> [Input]:
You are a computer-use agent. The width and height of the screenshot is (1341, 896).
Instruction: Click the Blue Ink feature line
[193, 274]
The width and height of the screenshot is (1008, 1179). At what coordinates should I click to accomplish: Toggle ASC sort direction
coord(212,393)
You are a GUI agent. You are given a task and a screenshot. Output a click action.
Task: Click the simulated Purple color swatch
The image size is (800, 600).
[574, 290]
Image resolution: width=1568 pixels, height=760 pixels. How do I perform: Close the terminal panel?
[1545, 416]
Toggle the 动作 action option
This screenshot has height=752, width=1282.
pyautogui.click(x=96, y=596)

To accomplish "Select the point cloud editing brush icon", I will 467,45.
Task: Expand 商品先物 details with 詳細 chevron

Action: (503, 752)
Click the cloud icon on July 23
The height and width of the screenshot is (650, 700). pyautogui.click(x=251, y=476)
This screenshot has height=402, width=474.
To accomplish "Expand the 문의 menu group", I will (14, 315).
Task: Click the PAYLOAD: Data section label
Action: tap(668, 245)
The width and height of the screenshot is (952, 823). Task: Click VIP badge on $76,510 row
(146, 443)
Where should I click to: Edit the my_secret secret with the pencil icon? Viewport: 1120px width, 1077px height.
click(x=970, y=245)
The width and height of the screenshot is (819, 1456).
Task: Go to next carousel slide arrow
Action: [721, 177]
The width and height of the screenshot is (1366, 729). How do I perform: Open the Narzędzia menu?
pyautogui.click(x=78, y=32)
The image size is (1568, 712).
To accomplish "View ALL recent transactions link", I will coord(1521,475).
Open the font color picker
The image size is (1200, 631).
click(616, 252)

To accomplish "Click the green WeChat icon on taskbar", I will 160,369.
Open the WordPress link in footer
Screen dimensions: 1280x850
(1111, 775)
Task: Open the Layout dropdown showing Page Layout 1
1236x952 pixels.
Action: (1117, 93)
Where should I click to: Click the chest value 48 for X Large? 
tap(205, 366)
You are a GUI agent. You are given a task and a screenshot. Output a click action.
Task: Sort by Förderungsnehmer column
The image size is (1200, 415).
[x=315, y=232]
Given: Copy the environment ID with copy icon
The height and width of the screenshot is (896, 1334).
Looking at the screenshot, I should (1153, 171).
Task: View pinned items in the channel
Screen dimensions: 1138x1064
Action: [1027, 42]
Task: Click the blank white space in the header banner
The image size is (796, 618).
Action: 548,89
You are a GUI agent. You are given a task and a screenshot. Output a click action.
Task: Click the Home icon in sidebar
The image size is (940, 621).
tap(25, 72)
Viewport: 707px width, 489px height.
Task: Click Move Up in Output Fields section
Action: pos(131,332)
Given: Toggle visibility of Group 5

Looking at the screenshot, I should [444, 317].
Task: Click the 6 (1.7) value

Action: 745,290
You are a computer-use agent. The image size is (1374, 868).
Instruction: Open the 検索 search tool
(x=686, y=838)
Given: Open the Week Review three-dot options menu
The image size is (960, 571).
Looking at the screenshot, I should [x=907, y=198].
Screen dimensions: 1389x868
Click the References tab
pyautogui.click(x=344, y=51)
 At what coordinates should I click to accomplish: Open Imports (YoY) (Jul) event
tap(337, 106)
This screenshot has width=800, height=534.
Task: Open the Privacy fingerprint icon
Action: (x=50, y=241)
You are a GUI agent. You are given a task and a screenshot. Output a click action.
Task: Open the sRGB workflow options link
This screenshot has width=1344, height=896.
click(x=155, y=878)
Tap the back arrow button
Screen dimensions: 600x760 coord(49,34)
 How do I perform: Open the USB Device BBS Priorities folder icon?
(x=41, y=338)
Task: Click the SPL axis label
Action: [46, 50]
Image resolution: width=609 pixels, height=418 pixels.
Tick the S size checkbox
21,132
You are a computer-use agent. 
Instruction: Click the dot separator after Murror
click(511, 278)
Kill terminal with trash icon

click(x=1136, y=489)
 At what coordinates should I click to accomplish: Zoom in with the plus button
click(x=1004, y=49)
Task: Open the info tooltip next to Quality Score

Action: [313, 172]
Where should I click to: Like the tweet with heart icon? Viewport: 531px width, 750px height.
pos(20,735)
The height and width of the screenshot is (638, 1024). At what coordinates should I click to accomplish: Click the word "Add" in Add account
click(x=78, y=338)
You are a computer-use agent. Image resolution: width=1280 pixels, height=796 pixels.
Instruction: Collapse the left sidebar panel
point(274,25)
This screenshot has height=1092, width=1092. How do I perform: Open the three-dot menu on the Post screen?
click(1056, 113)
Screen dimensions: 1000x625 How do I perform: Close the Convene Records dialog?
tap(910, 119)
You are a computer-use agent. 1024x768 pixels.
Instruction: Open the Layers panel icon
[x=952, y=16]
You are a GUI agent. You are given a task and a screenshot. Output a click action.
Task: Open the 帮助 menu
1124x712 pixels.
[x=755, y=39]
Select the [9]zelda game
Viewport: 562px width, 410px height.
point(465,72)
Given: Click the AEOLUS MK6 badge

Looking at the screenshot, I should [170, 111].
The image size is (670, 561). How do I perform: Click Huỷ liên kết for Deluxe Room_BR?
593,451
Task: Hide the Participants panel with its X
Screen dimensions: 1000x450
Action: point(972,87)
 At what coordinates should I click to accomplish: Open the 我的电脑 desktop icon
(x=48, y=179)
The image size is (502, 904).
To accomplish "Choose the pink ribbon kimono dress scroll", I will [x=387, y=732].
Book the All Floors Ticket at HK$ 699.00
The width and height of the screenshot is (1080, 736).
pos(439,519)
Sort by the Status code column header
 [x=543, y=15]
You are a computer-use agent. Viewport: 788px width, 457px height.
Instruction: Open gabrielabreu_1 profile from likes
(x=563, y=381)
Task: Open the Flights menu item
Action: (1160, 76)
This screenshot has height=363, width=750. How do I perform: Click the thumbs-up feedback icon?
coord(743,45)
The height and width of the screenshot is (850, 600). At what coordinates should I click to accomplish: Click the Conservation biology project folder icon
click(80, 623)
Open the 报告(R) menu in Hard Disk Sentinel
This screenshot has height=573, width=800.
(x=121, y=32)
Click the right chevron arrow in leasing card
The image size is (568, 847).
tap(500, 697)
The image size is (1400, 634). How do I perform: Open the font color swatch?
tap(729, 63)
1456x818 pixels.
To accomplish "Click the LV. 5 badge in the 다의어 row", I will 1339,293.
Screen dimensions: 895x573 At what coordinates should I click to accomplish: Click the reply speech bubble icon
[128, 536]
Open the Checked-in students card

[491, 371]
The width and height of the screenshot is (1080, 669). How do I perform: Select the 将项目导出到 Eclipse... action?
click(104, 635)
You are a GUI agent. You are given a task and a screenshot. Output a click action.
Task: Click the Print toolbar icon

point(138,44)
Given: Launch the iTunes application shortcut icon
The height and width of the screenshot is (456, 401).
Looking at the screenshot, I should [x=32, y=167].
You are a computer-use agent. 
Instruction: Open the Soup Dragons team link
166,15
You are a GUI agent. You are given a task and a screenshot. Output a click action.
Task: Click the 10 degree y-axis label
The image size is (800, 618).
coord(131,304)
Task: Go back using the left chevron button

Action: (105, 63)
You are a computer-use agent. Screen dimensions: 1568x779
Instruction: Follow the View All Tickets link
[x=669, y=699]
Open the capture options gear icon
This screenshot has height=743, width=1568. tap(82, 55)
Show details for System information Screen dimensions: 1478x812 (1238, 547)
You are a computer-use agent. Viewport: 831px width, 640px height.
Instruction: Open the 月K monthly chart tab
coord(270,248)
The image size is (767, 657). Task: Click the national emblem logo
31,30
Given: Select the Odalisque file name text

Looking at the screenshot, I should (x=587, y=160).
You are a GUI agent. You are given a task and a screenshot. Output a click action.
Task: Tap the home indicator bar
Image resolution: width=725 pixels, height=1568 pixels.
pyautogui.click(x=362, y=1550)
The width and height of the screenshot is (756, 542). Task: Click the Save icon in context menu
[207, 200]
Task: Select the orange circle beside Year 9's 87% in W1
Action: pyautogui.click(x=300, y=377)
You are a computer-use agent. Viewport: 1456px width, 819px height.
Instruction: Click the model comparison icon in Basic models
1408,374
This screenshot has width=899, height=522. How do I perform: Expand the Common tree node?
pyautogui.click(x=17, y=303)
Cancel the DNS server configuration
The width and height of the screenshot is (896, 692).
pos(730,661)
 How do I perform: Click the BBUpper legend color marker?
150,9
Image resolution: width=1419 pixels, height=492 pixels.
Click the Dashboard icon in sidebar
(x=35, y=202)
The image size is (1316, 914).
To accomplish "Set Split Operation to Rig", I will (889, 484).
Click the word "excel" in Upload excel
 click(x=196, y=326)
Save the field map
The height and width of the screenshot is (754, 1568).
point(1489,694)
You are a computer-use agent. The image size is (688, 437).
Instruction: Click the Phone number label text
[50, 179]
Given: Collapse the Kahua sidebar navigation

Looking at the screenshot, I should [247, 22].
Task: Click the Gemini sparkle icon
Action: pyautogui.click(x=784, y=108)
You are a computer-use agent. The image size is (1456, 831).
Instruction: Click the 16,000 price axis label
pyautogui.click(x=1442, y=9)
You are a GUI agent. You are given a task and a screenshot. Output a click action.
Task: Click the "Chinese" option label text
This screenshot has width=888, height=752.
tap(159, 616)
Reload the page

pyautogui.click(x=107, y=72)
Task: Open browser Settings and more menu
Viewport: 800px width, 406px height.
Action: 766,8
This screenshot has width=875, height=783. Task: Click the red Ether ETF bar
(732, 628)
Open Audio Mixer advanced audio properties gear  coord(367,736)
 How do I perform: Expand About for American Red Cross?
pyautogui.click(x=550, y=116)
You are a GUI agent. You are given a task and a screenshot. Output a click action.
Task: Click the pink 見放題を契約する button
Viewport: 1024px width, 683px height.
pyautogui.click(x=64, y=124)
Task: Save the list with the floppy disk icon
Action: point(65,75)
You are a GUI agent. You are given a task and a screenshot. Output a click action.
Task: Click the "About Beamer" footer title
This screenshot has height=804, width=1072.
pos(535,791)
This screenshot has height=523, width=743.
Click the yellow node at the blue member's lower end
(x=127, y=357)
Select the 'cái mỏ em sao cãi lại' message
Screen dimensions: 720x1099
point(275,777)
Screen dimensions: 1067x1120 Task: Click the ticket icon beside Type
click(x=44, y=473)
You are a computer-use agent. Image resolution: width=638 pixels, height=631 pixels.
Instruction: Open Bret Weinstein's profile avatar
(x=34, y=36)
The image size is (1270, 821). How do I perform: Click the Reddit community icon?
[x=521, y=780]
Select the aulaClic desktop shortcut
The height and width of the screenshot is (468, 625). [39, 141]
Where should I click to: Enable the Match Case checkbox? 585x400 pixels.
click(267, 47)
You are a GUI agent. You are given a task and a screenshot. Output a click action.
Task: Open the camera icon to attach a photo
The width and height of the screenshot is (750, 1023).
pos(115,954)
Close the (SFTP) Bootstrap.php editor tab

> [Requirement]: Can you print everything in the material from the line containing "The image size is (1316, 914)." down to the line containing "pyautogui.click(x=1442, y=9)", exactly as it appears, with both of those lines included?

> [Task answer]:
The image size is (1316, 914).
To accomplish "Set Split Operation to Rig", I will (889, 484).
Click the word "excel" in Upload excel
 click(x=196, y=326)
Save the field map
The height and width of the screenshot is (754, 1568).
point(1489,694)
You are a computer-use agent. The image size is (688, 437).
Instruction: Click the Phone number label text
[50, 179]
Given: Collapse the Kahua sidebar navigation

Looking at the screenshot, I should [247, 22].
Task: Click the Gemini sparkle icon
Action: pyautogui.click(x=784, y=108)
You are a computer-use agent. The image size is (1456, 831).
Instruction: Click the 16,000 price axis label
pyautogui.click(x=1442, y=9)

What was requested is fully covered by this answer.